Hay algo fascinante en los permanentes cambios de humor de Welin, cuyos devaneos y recuerdos enhebran una trama bastante libre, que gira alrededor de los secretos de Louise, y del incendio con que comienza la historia. Un siniestro que prueba ser intencional, y la policía local comienza a sospechar que –a falta de una mejor hipótesis– el culpable puede haber sido el propio Welin, buscando cobrar el seguro. Una acusación que enloquece de rabia al médico retirado, que va como pollo sin cabeza de anhelar la visita de la periodista a pelearse todo el tiempo con su hija, que aparece y desaparece de su vida a su antojo.

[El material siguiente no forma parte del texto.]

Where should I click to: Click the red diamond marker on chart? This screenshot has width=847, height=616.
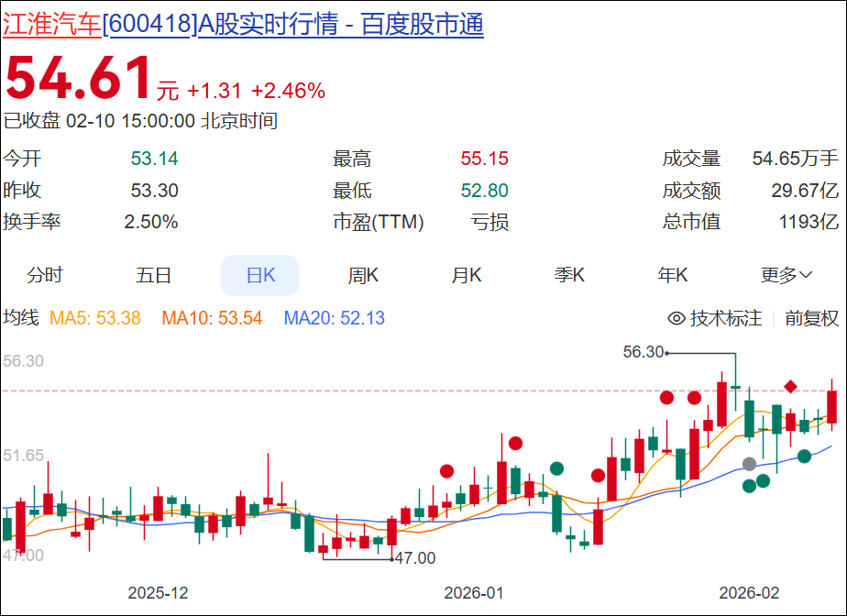tap(790, 386)
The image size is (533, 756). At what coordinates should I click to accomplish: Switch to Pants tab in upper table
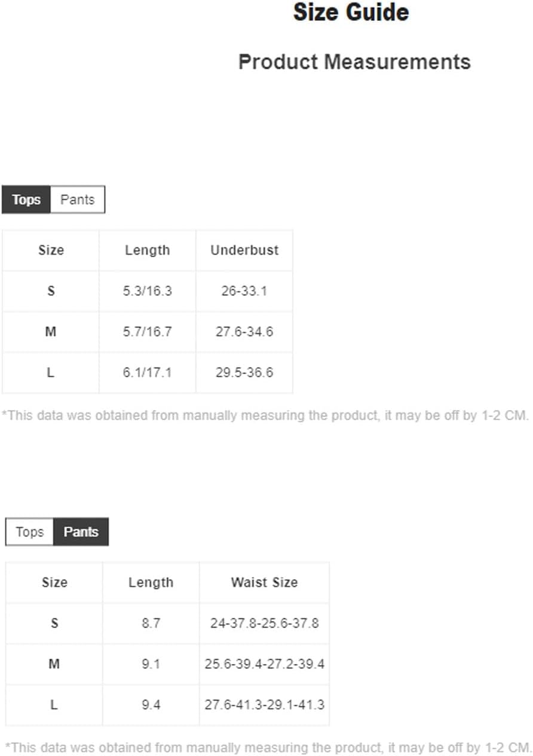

Llena de personas mayores y llena de muertes que llegan sin avisar, Botas de lluvia suecas es también una novela plena de escenarios absurdos, de islas con casas rodantes que no pueden ir a ningún lado, de visitantes fantasmagóricos que aparecen de la nada, y de arrebatos de humor desvergonzados, casi como una tragicomedia slapstick de emociones, como aquellos cortometrajes mudos de los Keystone Cops, con colectivos llenos de policías locos y acelerados, que chocan, vuelcan, se enderezan y van de aquí para allá. Hasta que, de pronto, aparece de la nada alguna señal que remite inmediatamente a todo lo que está pasando detrás de la novela, quién es su autor, y por qué la escribe. Como sucede, por ejemplo, con esta reflexión de su protagonista, disfrazada de recuerdo profesional: "¿Cómo era posible que los niños, a menudo muy pequeños, que deberían tener la vida por delante, actuaran con tanta tranquilidad y concientes ante el hecho de que iban a morir? Yacían en sus camas y esperaban quietos lo que había de llegar. En lugar de la vida que nunca tendrían, había otro mundo desconocido aguardándoles. Los niños morían casi siempre en silencio", cuenta Henning Mankell, el novelista que murió escribiendo.